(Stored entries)
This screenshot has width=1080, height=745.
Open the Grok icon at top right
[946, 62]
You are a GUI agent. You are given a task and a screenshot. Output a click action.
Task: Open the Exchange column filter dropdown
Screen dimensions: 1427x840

▸ Aim:
Turn every line of the records above into a numbered list, leaving out any blank lines.

▸ Answer to this exercise:
1. This screenshot has width=1080, height=745.
2. Open the Grok icon at top right
3. [946, 62]
4. You are a GUI agent. You are given a task and a screenshot. Output a click action.
5. Task: Open the Exchange column filter dropdown
6. Screen dimensions: 1427x840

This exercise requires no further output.